Ma anche le scelte a livello nazionale avranno effetti, tra l’altro molto diversi, sulle singole regioni: il taglio del cuneo fiscale e la rimodulazione delle aliquote Irpef, secondo gli estensori del rapporto, determineranno vantaggi evidenti nel Settentrione a più alta intensità di redditi da lavoro dipendente. Qui i consumi privati saranno favoriti in modo maggiore.
IL PNRR DECISIVO PER L’ECONOMIA DEL SUD
Per quanto riguarda il Sud, gran parte della traiettoria sarà condizionata dall’implementazione virtuosa del PNRR; stando al rapporto varrà il 60% della crescita futura. Ciò significa che non solo sarà importante spendere i fondi messi a disposizione dall’Europa, ma che sarà di vitale importanza anche aver portato a termine con successo il grande cantiere costituito dalle riforme, parte integrante e sostanziale del Piano Nazionale di ripresa e di Resilienza. La competitività, infatti, sarà la vera discriminante per capire quale sarà l’assetto del nostro Paese nel momento in cui andranno a esaurirsi gli effetti di spinta economica derivanti dai fondi stanziati. Dal 2027 entreremo, di fatto, in un territorio sconosciuto e dobbiamo arrivare a quella data nelle migliori condizioni possibili.
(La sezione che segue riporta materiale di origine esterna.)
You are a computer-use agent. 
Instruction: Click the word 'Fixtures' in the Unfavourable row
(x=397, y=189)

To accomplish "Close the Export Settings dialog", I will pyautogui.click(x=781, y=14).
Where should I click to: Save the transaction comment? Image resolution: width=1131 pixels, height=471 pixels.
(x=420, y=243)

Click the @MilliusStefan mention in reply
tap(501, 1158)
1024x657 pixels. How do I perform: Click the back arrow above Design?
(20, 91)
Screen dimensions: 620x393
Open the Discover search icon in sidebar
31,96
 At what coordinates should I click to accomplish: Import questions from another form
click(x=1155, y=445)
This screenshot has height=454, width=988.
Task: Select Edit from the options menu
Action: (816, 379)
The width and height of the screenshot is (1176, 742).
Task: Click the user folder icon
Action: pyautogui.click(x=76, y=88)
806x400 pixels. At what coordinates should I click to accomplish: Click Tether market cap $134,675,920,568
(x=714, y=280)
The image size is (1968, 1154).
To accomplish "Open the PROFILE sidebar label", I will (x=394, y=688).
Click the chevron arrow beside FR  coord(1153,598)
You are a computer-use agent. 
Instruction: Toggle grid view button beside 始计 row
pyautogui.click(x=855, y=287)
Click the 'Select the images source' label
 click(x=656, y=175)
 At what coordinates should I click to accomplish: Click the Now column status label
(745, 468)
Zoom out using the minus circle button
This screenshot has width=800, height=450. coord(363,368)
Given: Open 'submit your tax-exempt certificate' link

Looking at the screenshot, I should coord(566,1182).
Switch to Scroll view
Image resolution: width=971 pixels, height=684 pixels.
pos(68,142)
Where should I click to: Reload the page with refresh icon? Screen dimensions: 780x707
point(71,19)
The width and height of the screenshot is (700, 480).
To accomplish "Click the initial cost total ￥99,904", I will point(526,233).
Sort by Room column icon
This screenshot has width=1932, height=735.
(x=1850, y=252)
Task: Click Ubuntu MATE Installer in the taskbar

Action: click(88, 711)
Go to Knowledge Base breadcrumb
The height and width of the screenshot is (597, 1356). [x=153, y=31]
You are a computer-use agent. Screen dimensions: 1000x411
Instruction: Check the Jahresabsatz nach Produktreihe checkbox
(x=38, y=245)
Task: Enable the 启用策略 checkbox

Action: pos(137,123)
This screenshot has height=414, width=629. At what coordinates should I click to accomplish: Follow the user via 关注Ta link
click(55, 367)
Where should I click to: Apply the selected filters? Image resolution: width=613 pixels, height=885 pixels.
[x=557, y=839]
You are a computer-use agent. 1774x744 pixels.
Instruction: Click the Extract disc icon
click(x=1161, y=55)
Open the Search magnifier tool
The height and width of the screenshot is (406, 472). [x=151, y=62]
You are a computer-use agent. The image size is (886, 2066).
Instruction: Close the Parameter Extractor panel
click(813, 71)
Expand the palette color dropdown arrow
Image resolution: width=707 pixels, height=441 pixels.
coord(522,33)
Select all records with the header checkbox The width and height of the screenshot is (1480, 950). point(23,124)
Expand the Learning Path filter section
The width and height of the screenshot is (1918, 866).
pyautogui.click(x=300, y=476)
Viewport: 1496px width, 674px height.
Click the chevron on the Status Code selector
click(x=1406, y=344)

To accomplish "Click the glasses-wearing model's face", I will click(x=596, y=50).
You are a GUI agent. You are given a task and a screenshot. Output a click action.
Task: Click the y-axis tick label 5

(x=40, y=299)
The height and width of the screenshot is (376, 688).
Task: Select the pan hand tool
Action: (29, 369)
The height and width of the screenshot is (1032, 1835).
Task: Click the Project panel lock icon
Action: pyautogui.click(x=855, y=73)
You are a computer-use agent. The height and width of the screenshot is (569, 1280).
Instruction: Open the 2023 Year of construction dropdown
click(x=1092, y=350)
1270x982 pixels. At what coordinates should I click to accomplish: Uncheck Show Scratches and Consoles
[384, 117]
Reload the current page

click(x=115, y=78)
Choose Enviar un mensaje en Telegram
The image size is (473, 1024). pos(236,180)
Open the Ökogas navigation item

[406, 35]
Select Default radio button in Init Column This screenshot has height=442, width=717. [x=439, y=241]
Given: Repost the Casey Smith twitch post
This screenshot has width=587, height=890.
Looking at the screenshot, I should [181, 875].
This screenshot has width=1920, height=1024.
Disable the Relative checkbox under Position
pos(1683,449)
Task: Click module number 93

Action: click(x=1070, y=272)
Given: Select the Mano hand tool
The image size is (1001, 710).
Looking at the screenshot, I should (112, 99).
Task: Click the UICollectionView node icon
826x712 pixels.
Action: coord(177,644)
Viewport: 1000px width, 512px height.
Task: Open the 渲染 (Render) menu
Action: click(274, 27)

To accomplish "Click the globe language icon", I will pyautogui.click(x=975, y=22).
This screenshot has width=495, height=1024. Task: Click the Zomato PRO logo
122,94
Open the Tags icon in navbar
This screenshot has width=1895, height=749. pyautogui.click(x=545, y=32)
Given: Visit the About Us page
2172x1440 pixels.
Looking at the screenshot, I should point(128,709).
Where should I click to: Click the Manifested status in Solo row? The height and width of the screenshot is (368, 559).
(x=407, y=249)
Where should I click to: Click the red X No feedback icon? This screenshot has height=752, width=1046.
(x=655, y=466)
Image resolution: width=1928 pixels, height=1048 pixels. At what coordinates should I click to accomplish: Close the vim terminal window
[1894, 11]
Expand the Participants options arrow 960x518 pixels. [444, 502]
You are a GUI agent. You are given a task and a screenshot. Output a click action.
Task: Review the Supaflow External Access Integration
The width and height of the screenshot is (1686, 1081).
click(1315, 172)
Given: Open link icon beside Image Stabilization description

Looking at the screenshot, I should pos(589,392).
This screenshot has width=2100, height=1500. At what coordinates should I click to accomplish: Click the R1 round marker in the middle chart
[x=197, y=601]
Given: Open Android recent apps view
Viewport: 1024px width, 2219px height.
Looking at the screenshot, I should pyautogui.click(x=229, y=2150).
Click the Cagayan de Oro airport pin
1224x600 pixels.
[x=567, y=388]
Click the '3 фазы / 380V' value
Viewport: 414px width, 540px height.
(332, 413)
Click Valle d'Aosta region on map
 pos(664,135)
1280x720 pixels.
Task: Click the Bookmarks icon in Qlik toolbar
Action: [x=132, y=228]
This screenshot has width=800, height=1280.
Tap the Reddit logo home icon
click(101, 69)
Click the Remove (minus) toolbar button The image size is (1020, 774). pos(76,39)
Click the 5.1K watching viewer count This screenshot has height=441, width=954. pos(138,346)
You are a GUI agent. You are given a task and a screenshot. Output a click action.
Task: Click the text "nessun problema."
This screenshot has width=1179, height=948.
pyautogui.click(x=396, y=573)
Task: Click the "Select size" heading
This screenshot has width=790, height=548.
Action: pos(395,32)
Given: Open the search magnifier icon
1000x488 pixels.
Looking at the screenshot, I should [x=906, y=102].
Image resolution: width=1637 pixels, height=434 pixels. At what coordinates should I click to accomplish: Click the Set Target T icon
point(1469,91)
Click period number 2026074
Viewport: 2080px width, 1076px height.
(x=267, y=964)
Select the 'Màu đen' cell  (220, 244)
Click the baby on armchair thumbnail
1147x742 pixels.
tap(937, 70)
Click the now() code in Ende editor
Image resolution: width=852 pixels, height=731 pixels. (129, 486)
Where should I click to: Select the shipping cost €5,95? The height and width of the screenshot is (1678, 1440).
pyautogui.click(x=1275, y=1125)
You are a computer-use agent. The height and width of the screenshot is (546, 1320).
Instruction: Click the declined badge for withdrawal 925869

SARDEGNA: CRESCITA SOSTENUTA DALL’EDILIZIA
La Sardegna seguirà grossomodo la dinamica tipica delle regioni del Mezzogiorno; il PIL isolano segna una stima di +1,5% nel 2024, ma nei due anni successivi la crescita sarà inferiore: +0,77% nel 2025 e +0,85 nel 2026. A fare da traino le costruzioni grazie alla coda degli investimenti privati (Super bonus) sostituiti poi da quelli pubblici (PNRR). Il biennio 23-24 si chiude con un + 26 per cento, rispetto al biennio precedente, trascinato sicuramente dagli incentivi. Di interesse anche la fotografia riguardante i consumi privati (famiglie) che si attesta a +0,65% nel 2024 e crescerà ancora nel biennio successivo con + 0,79% stimato nel 2025 e addirittura +1,13% nel 2026. Per quanto attiene gli investimenti totali segneranno +1,4% nel 2024 a fronte di una contrazione per il 2025 (-0,25%) e un lieve miglioramento per il 2026 (+0,25%).